Your instructions
Once the line with "Toggle the Dependencies category checkbox" is reached, output it and every line after it, exactly, through the end of the records below. Pictures are skipped.

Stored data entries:
*** Begin section ***
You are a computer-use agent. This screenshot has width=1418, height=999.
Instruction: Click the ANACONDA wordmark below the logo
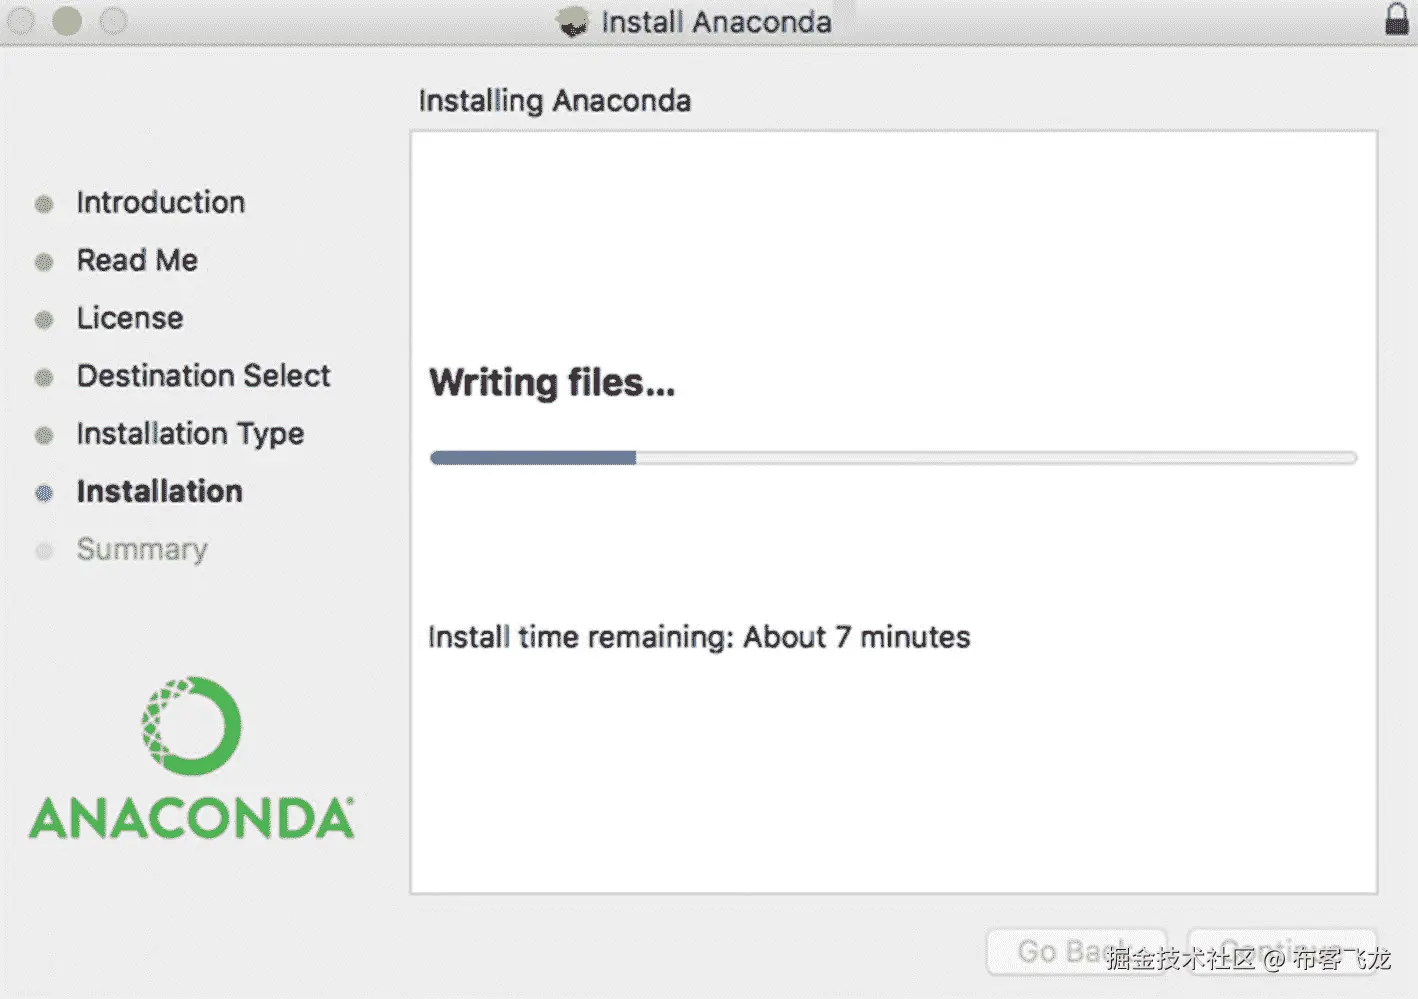click(x=191, y=819)
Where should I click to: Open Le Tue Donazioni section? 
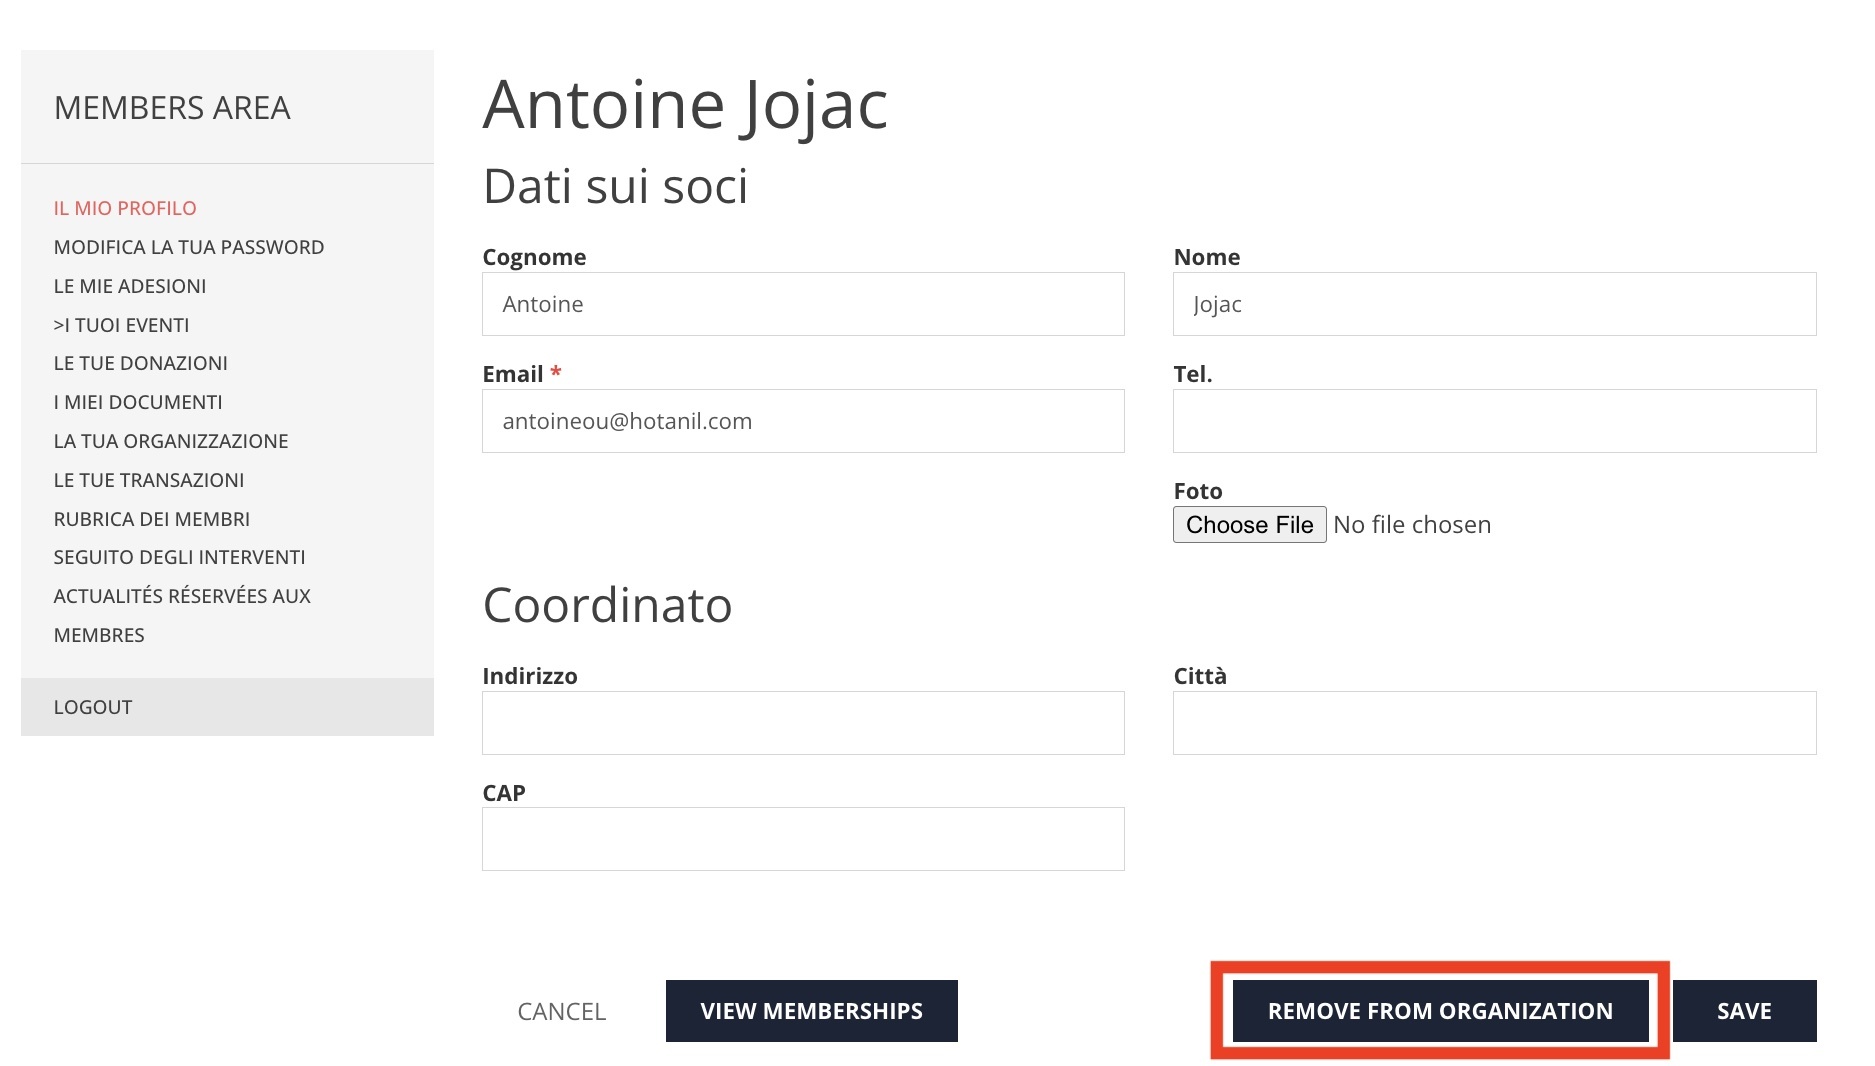coord(141,363)
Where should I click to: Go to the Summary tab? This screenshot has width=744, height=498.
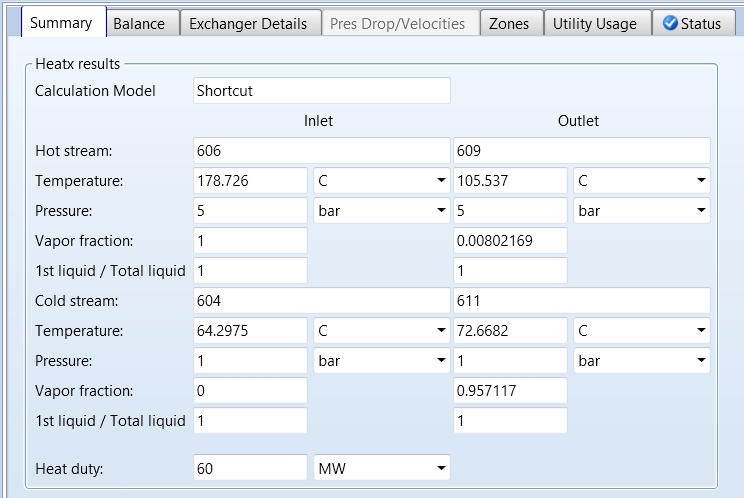click(x=61, y=23)
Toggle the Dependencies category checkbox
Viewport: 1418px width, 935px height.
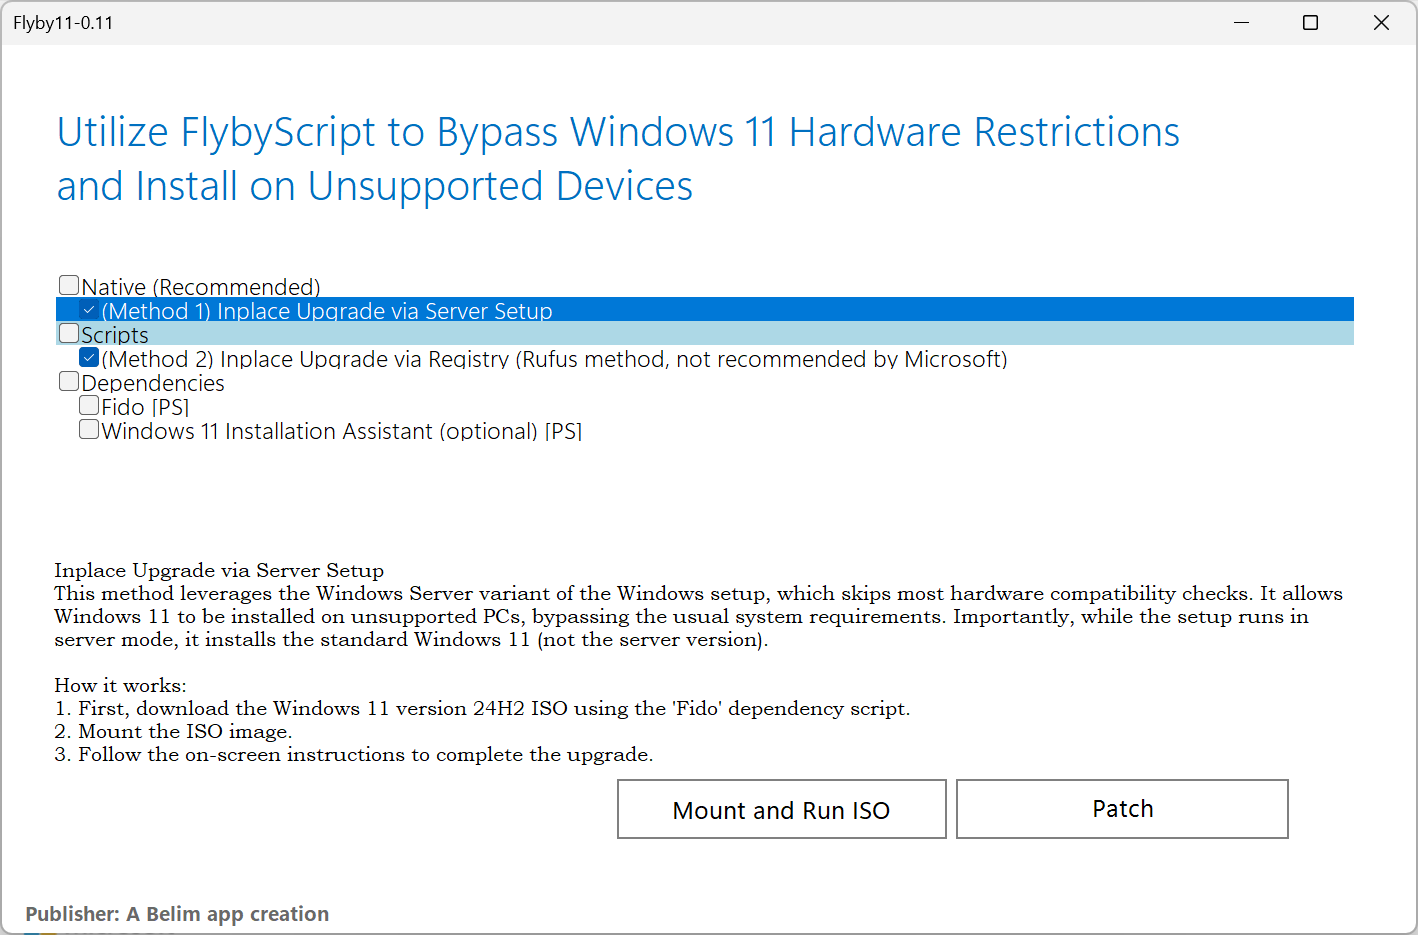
*** End section ***
Reply
Toggle the Dependencies category checkbox
Viewport: 1418px width, 935px height.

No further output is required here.